## Work to do
A. From the passage on machine learning for electric arc furnaces, pull out everything from "Moreover, the operator’s" down to "assist the operator.".
B. In the passage on machine learning for electric arc furnaces, which of the three algorithms tested by Reimann et al. performed best?

## Given passage
[START]

Previous studies that applied ML to the EAF process were reviewed. The literature review results regarding the prediction of the amount of power input are discussed in this section. Reimann et al. [22] developed a model applying three ML algorithms, including an artificial neural network (ANN), using over 21,000 operational data extracted from five EAF locations. As a result of the performance evaluation, the gaussian process regression (GPR) model performed best among the three ML algorithms. Their newly developed model was superior to the empirical (Köhle) model. However, their study had a limitation as it was only a theoretical study and it was thus difficult to use in actual operation through the application of a tapping amount factor that could not be obtained. In addition, several studies have used factors that cannot be obtained during operation. Kovačič et al. [23] developed a model by training 25 factors, such as input raw material information and operation waiting time. However, there was a limitation in that, due to the subjective intervention of the operator, unoptimized power input performance data were involved. Carlsson et al. [24] conducted a theoretical study on whether an operation can be statistically modeled using the tap-to-tap time (T-T) and discharging time of molten steel. However, it was similarly limited in its application to the actual operation site.
The prior studies on EAF tap temperature prediction are as follows. Li et al. [25] developed a model that predicts tapping temperature with 95% accuracy within ±20 °C by applying LSTM. However, it was unclear what factors were used and whether predictions could be made in real time by applying them to actual operations. Blažič et al. [26] sought to predict the molten metal temperature in real time during the melting operation. However, electricity supply must be stopped, and the roof must be opened to measure the molten metal temperature during operation. This means that the study suffered from a limitation wherein production time delays of longer than 1 min occur. As a result, their approach cannot be applied to an actual EAF process because productivity and power efficiency would be seriously degraded.
As a result of reviewing the previous studies above, it was found that various studies that applied ML technology to the steel industry were implemented under the rapid development of ML applications and computing power. The authors focused on the studies that applied ML or deep learning (DL) techniques to accumulate operation data regarding the prediction of electrical power input or the tap temperature of EAF, which are closely related to this study. Firstly, the electric power input is a factor that includes the operator’s subjective judgment. Therefore, it is possible to imitate the inefficient operator’s manual operation when an ML model is trained with the existing data. Accordingly, this study aimed to predict the tapping temperature, which is an objective indicator. Previous studies that did not produce satisfactory performance were benchmarked, though less than ten factors were used, and the maximum achievable factors were secured and applied to model development. Because this study aimed to develop a sustainable system that can be applied to actual EAF sites even after the research is complete, the model was developed using only features that can be ensured during operation.
Moreover, the operator’s workload was reduced by developing an AI operation system that automatically controls the operation based on the tap temperature predicted by TTPM and applying it to the site. The system that was developed as a result of this study verified the effect of a reduction in electrical power and costs by analyzing the operational data for 49 days during a field application test of five months. In addition, it can be differentiated from other studies in that it can be applied to the actual production site and assist the operator.

[END]

## Supplied material
[START]

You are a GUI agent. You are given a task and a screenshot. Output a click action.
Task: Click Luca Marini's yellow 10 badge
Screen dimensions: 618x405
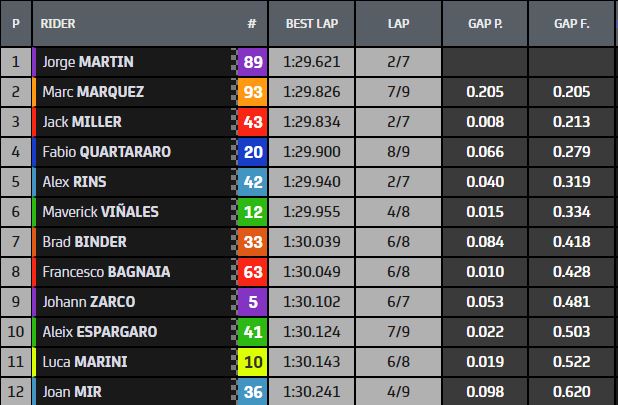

[END]

## The responses
A.
Moreover, the operator’s workload was reduced by developing an AI operation system that automatically controls the operation based on the tap temperature predicted by TTPM and applying it to the site. The system that was developed as a result of this study verified the effect of a reduction in electrical power and costs by analyzing the operational data for 49 days during a field application test of five months. In addition, it can be differentiated from other studies in that it can be applied to the actual production site and assist the operator.

B. The gaussian process regression (GPR) model performed best.